#### EXERCISE AIM:
Reproduce the data that follows character for character, but omit its pictures.

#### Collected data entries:

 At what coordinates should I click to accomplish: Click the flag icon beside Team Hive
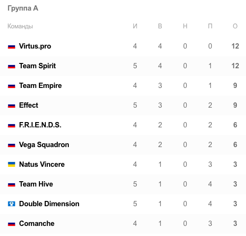point(12,185)
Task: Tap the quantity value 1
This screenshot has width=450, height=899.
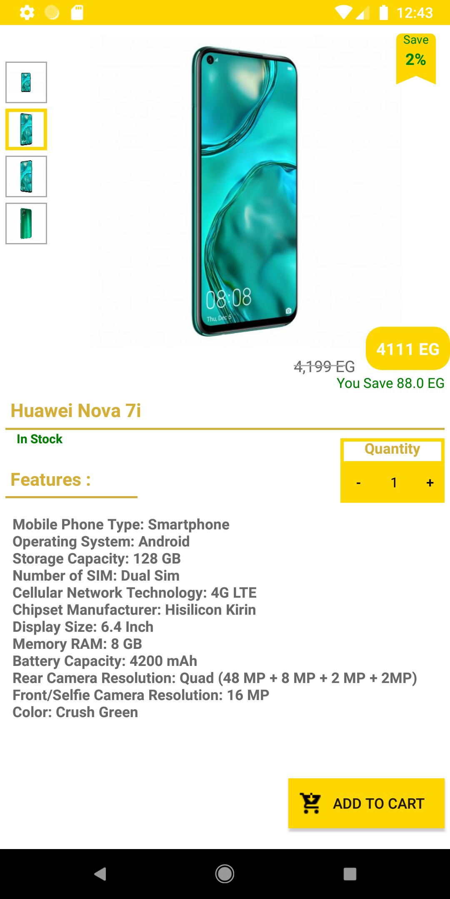Action: (x=394, y=483)
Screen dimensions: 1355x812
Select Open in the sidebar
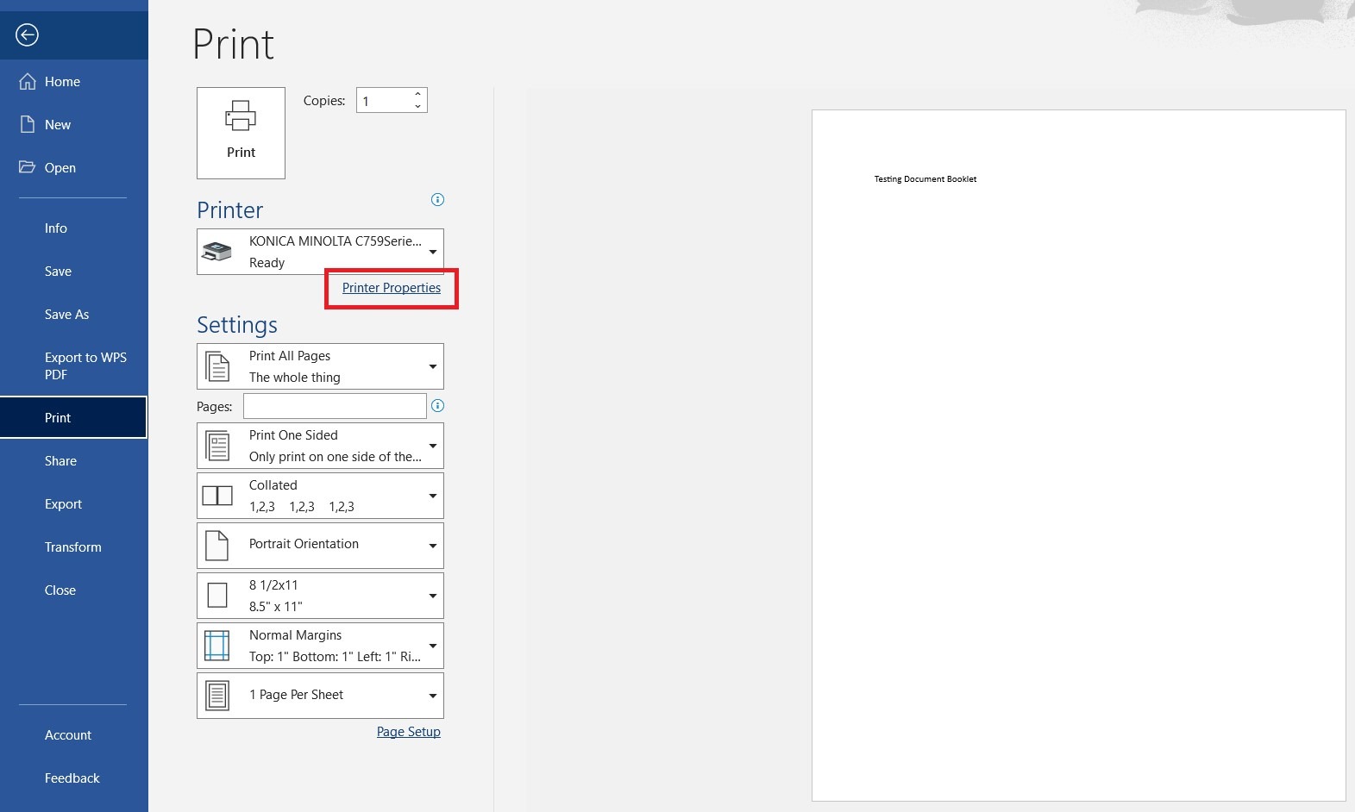60,168
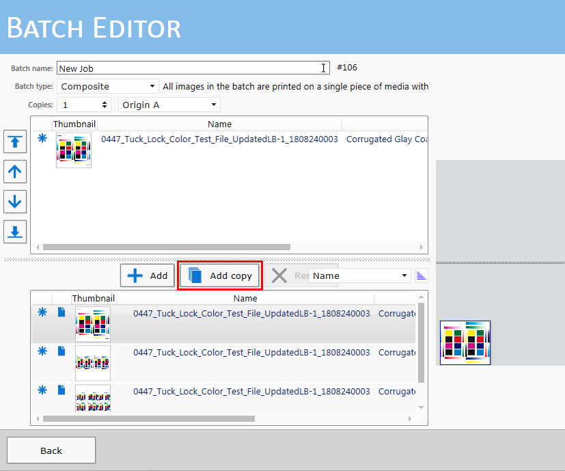Click the asterisk icon in the batch list row

coord(42,138)
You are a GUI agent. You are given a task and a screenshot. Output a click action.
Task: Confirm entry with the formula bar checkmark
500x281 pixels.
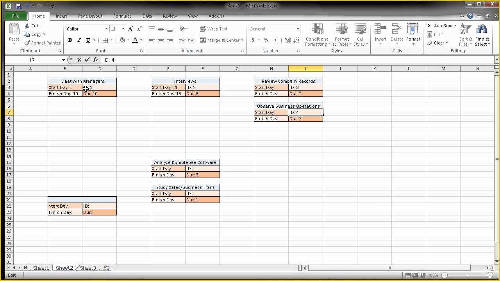[x=87, y=59]
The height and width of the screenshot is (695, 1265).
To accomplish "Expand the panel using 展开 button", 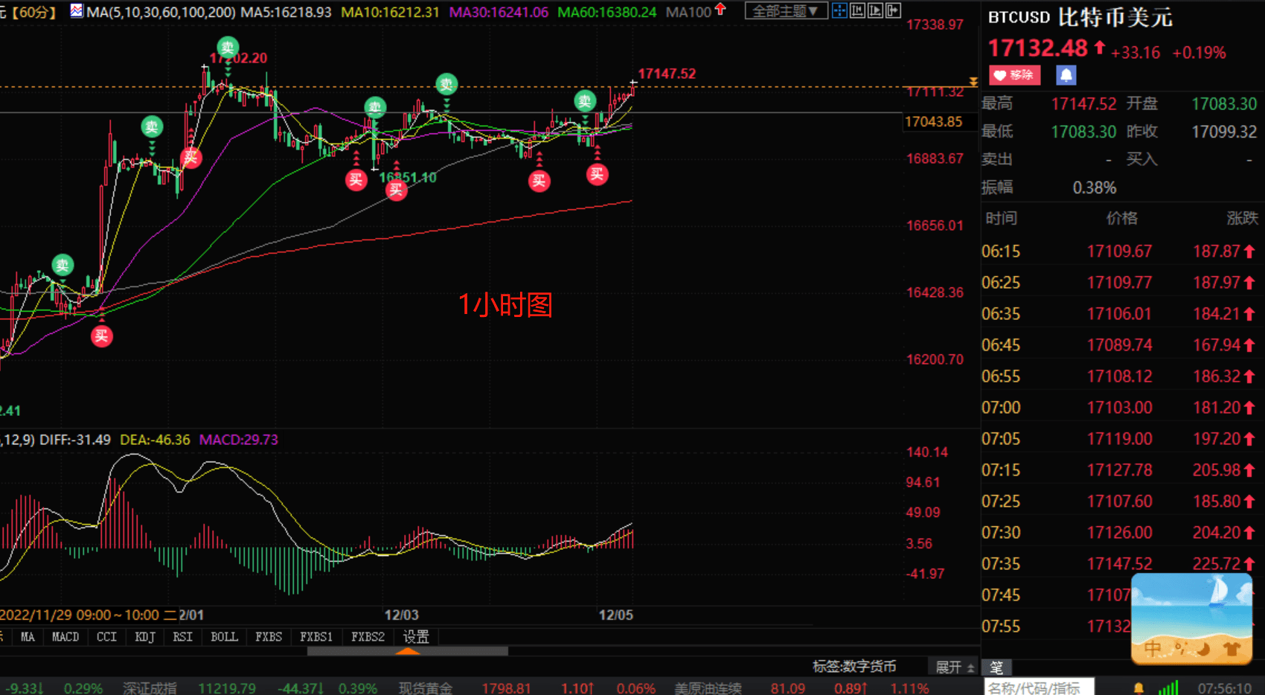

#### THE ANSWER:
 At what coordinates should I click to accomplish: Click the flag icon beside Team Hive
point(12,185)
Task: Tap the quantity value 1
This screenshot has width=450, height=899.
Action: (x=394, y=483)
Screen dimensions: 1355x812
Select Open in the sidebar
60,168
Click the asterisk icon in the batch list row

coord(42,138)
You are a GUI agent. You are given a task and a screenshot. Output a click action.
Task: Confirm entry with the formula bar checkmark
500x281 pixels.
[x=87, y=59]
The height and width of the screenshot is (695, 1265).
To accomplish "Expand the panel using 展开 button", 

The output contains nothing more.